Zarvos, for the first time, undertook an orchestral score for a TV series. Producers wanted “a big orchestral sound” for something “operatic and grandiose,” reflecting Ailes’ own personality: “one foot in the Wagnerian world, low strings and the darkness of the cello.”

But music also needed to suggest “the fast pace of a news network,” which required electronics and drum sounds created in his studio. “This back-and-forth between the emotionality of the slow strings and the propulsion of the synths and percussion was almost like a battle between the two,” he adds.

Michael Abels, who taught at a private school before shifting into a full-time composing career after the success of his music for “Get Out” and “Us,” responded immediately to the challenge of the HBO film “Bad Education” — the fact-based story about an embezzlement scandal at a competitive Long Island public school.

“Classical music really lends itself to creating that hallowed-halls-of-ivy feeling,” says Abels. “It’s the sort of music that the Frank Tassone character [played by Hugh Jackman] genuinely likes to hear. But there’s also very minimalist music that represents the beginning of the unraveling [of financial misdeeds], and gradually the whole thing comes apart.”

A highlight of Abel’s score is the school anthem that features a choir singing in Latin. “It’s an aspirational anthem that schoolchildren might sing,” he says. “The lyrics [say], ‘teach us, inspire us, oh our redeemer, we will learn’ — a [student] anthem praising their fearless leader.”

London composer Martin Phipps joined Netflix’s “The Crown” just as the third season was starting filming. Creator-producer Peter Morgan wanted “something simpler, less grand, more minimal,” Phipps reports, “something that could make the audience lean in and engage with the characters in a way that perhaps they hadn’t in the past two seasons.”

After getting “briefs about themes and characters” from Morgan, Phipps “literally wrote an album’s worth of music for him, 12 or 15 tracks of just ideas,” the composer recounts. “He would say things like, ‘I want suppressed power, just bubbling away underneath.'”

Morgan said he didn’t want “The Crown” to sound like “a Sunday-night BBC drama.” So Phipps’ music could not be “stuck in period-music land. … It’s about creating an interesting, singular world and sound palette. That can include electronics, or whatever might connect with our characters.”

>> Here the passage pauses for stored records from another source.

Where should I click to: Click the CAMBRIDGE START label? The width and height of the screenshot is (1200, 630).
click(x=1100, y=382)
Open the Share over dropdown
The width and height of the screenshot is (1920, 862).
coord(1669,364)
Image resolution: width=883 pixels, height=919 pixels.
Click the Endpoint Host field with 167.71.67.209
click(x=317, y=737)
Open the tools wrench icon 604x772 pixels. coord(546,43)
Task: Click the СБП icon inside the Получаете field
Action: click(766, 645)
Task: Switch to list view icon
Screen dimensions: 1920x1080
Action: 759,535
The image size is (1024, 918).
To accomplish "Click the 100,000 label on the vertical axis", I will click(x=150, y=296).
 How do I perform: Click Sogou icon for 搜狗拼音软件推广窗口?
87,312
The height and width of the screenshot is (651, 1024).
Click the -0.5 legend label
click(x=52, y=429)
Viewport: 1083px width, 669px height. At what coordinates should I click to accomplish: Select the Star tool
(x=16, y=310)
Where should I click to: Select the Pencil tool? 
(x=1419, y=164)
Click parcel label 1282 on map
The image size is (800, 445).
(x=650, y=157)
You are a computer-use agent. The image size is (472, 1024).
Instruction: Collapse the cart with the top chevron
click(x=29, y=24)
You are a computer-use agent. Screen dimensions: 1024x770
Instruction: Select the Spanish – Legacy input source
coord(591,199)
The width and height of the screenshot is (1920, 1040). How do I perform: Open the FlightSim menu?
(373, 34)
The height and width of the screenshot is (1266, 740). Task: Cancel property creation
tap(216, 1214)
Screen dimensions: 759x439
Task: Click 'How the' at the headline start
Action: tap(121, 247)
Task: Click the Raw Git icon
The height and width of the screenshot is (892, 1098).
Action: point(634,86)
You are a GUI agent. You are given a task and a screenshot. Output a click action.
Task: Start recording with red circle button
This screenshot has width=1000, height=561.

The most challenging episode (and the one entered for Emmy) was episode 3, set primarily in Aberfan, Wales after a coal-mining disaster killed 84 children. “I had to make the audience feel emotion for somebody who couldn’t feel emotion. The Queen was unable to feel what she should feel in a tragedy like this, and somehow I had to communicate that to viewers.”

For a dialogue-less sequence where Elizabeth walks through the village, Phipps found that “a high French horn doing a very simple little motif hopefully captured the conflict within her, the emotion she wanted to feel, and the sadness that we felt, putting ourselves in her situation.”